Copy the following material verbatim, line by line.
____ Data shown
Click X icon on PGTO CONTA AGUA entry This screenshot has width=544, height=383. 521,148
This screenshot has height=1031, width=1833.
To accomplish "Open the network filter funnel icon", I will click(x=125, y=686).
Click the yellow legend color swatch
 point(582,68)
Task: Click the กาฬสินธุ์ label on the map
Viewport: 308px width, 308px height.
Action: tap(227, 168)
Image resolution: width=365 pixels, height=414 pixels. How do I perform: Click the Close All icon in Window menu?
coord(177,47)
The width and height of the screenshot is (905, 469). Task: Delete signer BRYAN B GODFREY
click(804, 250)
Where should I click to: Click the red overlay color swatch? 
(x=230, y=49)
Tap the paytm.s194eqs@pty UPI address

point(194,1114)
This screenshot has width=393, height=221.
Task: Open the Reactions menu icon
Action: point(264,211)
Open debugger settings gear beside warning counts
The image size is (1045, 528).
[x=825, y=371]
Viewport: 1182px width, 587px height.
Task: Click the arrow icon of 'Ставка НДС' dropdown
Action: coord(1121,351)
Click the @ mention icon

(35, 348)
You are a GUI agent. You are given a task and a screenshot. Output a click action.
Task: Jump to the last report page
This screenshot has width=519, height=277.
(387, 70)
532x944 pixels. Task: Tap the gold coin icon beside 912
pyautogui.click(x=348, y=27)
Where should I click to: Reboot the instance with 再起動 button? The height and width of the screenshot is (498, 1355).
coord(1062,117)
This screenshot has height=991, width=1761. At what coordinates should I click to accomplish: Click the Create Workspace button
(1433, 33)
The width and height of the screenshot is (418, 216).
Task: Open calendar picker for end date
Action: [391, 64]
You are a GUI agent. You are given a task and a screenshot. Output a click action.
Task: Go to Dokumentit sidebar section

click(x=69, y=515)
________
## [Written solution]
Click X icon on PGTO CONTA AGUA entry This screenshot has width=544, height=383. 521,148
This screenshot has height=1031, width=1833.
To accomplish "Open the network filter funnel icon", I will click(x=125, y=686).
Click the yellow legend color swatch
 point(582,68)
Task: Click the กาฬสินธุ์ label on the map
Viewport: 308px width, 308px height.
Action: tap(227, 168)
Image resolution: width=365 pixels, height=414 pixels. How do I perform: Click the Close All icon in Window menu?
coord(177,47)
The width and height of the screenshot is (905, 469). Task: Delete signer BRYAN B GODFREY
click(804, 250)
Where should I click to: Click the red overlay color swatch? 
(x=230, y=49)
Tap the paytm.s194eqs@pty UPI address

point(194,1114)
This screenshot has width=393, height=221.
Task: Open the Reactions menu icon
Action: point(264,211)
Open debugger settings gear beside warning counts
The image size is (1045, 528).
[x=825, y=371]
Viewport: 1182px width, 587px height.
Task: Click the arrow icon of 'Ставка НДС' dropdown
Action: coord(1121,351)
Click the @ mention icon

(35, 348)
You are a GUI agent. You are given a task and a screenshot. Output a click action.
Task: Jump to the last report page
This screenshot has width=519, height=277.
(387, 70)
532x944 pixels. Task: Tap the gold coin icon beside 912
pyautogui.click(x=348, y=27)
Where should I click to: Reboot the instance with 再起動 button? The height and width of the screenshot is (498, 1355).
coord(1062,117)
This screenshot has height=991, width=1761. At what coordinates should I click to accomplish: Click the Create Workspace button
(1433, 33)
The width and height of the screenshot is (418, 216).
Task: Open calendar picker for end date
Action: [391, 64]
You are a GUI agent. You are given a task and a screenshot. Output a click action.
Task: Go to Dokumentit sidebar section

click(x=69, y=515)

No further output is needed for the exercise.